── Dataset records

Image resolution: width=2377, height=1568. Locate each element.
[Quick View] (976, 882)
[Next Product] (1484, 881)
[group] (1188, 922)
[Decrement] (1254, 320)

────
── Dataset records

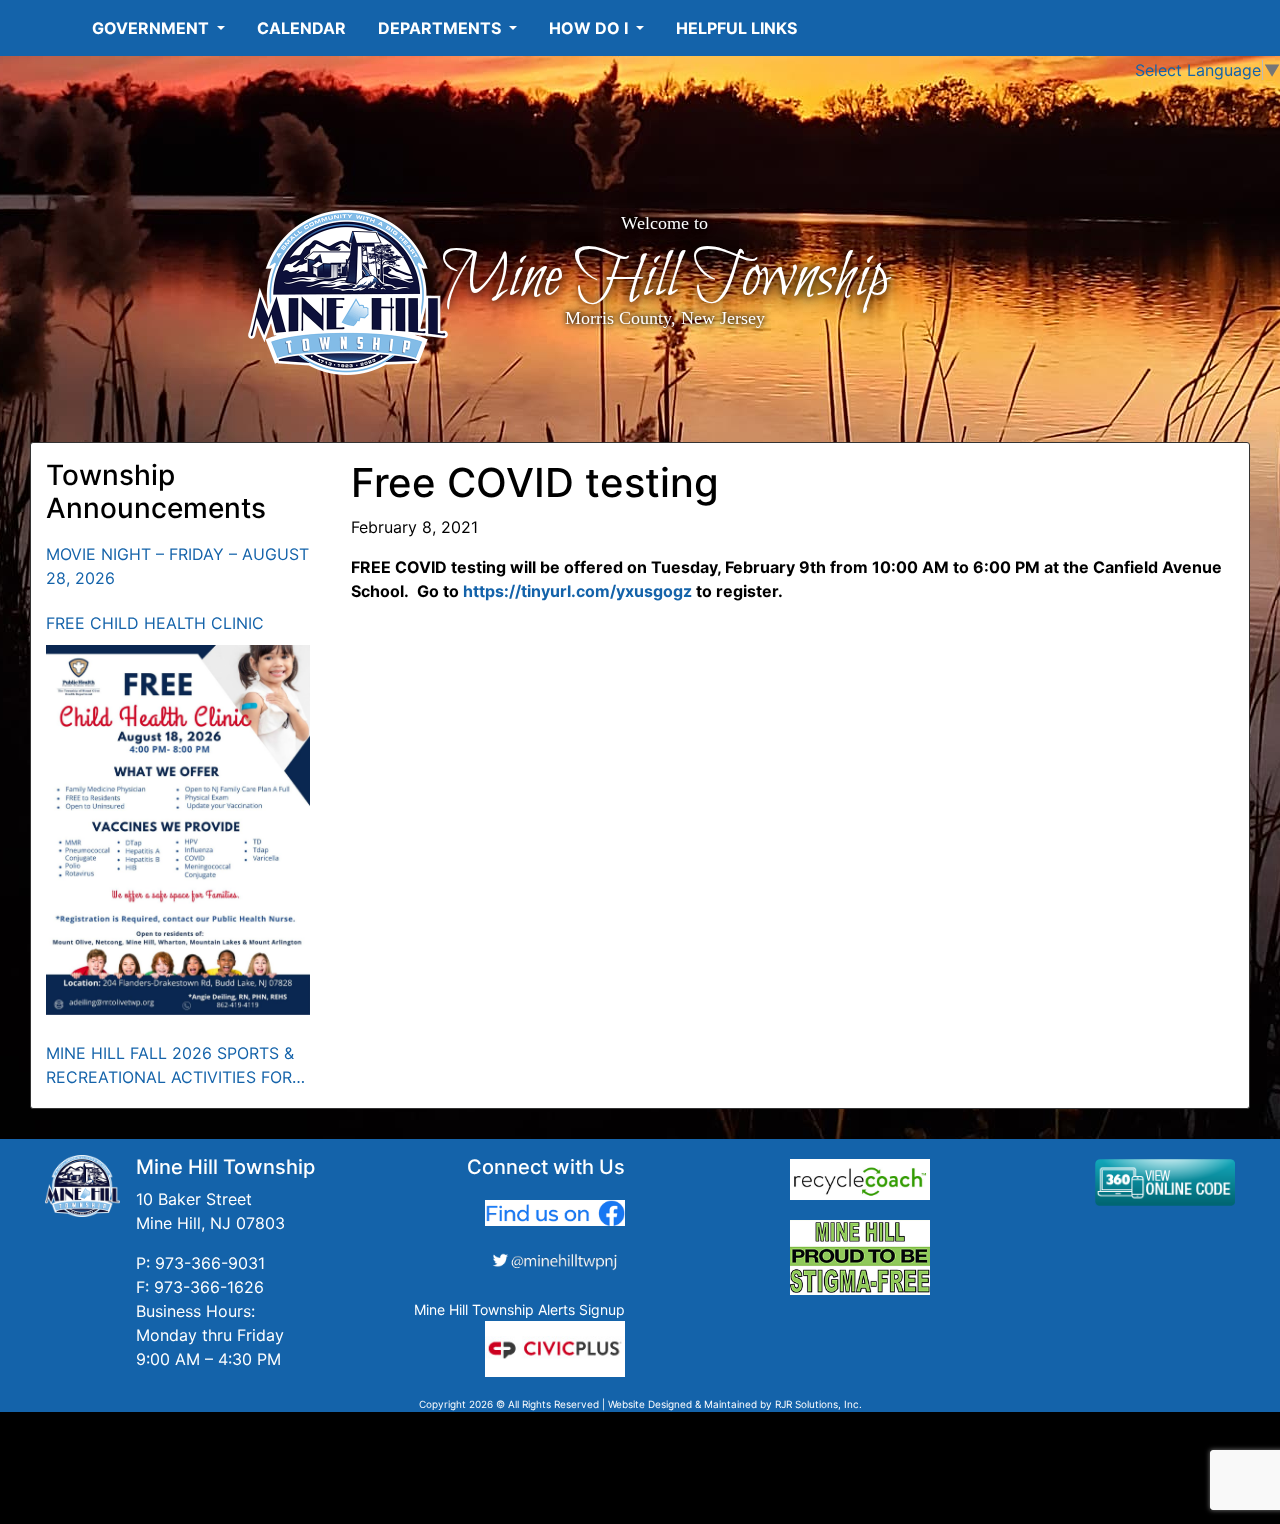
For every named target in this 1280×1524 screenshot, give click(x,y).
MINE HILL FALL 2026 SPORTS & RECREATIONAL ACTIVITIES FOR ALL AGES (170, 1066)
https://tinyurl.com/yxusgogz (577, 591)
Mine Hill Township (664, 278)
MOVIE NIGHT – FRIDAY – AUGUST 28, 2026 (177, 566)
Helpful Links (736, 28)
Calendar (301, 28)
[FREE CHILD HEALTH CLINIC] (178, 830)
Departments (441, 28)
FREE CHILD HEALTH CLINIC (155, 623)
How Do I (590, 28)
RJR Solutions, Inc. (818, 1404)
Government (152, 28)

────

Requirement> Read through the entries and copy every line that includes "CHILD".

Task output>
[FREE CHILD HEALTH CLINIC] (178, 830)
FREE CHILD HEALTH CLINIC (155, 623)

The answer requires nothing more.